Qui mieux que Michel Journiac dans son
"Hommage à Freud", puis en 1974, avec la suite "24 heures dans la vie d'une femme ordinaire" posa de façon radicale et avant tout le monde (avant Cindy Sherman notamment) les balises "d'un vaste champ d'expression traversé par les questions de politique du désir, une culture revendicatrice née d'une expérience moniritaire, inscrite contre le modèle sociologique dominant : hétérosexuel, masculin et plutôt blanc de peau" ?
Quand à Claude Lévêque dont l' œuvre, de
"Grand Hôtel" en 1983 jusqu'à "La loi du plus fort" sa récente installation à la galerie Stéphane Ackerman au Luxembourg le mois dernier, est de part en part traversée par une problématique claire et explicite qui évite cependant le piège de "la lecture trop littérale qui l'enfermerait dans un schéma purement identitaire", il n'en est pas plus question.

À cela une raison simple. L'œuvre de ces artistes étudiée du point de vue de l'engagement sexuel se révèlerait aux antipodes de cette mièvrerie kitsh traditionnellement idolâtrée par une certaine critique française qui donnera toujours sa préférence à l'allusion sucrée, voire à l'obcénité décorative, plutôt qu'à une radicalité et une subversion politique et sociale véritables qui, par contraste, risqueraient de n'en faire paraître que plus méprisable sa propre pusillanimité honteuse.

Ce n'est d'ailleurs pas un hasard si cette même critique cite immanquablement Michel Foucault (mort du sida dans son propre silence sur sa maladie) et use plus volontiers du terme "
Queer" tellement"vous m'avez compris" plutôt que de ce mot simple de Jean Genêt qui résume tout, pourtant : "pédé, le mot qui abolit le bel ordre" — mais la critique d'art n'est ce pas précisément une forme de maintien de l'ordre?)

Rappelons donc pour mémoire que dans le pays européen le plus touché par le sida, l'accès aux multithérapies, la prise en compte de la parole des malades dans les pratiques thérapeutiques, l'accélération des efforts de recherche des laboratoires, la lutte contre la discrimination sociale des homosexuels et enfin le PACS n'ont certainement pas été obtenus en suçotant quelques bonbons en tas à l'ombre d'un rideau de perles translucides dans une galerie branchée de la rue Debelleyme à Paris, ni en feuilletant Beaux-Arts Magazine.

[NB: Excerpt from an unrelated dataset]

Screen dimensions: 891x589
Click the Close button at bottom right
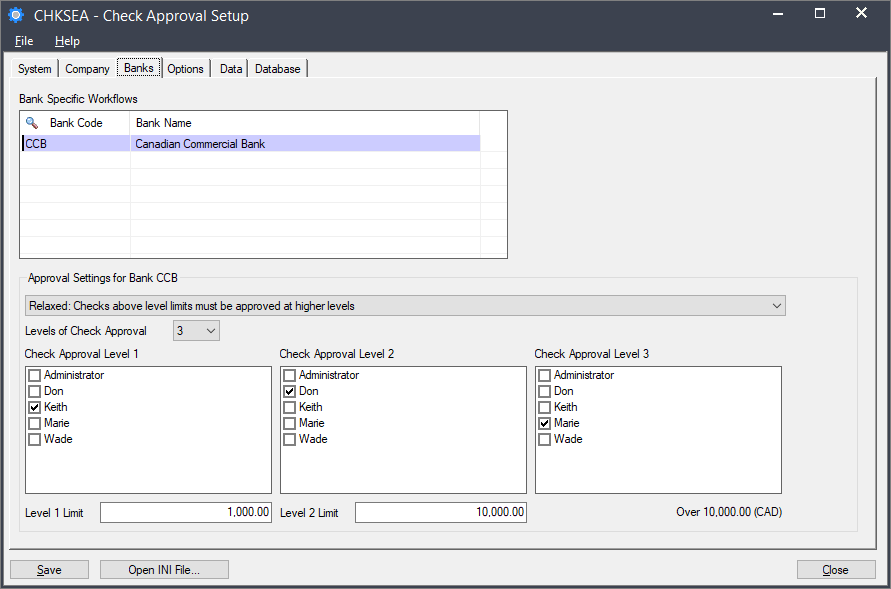tap(835, 570)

Si bien qu'il y a quelque impudence à citer aujourd'hui en exemple dans un article spécieux et venant beaucoup trop tard, les interventions exemplaires d'Act Up qui n'en rendent que plus criant le silence et la lâcheté de tous ceux qui se terraient dans le milieu de l'art contemporain français à cette époque, chose que j'ai précisément voulu souligner en reproduisant comme seule et unique œuvre d'art visible dans mon panthéon artistique de la Biennale de Lyon l'été passé, la capote géante d'Act Up place de La Concorde.

Olivier Blanckart

Artiste, créateur de La Galerie des Urgences contre le sida au Centre Pompidou en 1995, ancien cadre de Vaincre Le Sida (VLS) association d'aide et de soins à domicile aux malades du sida.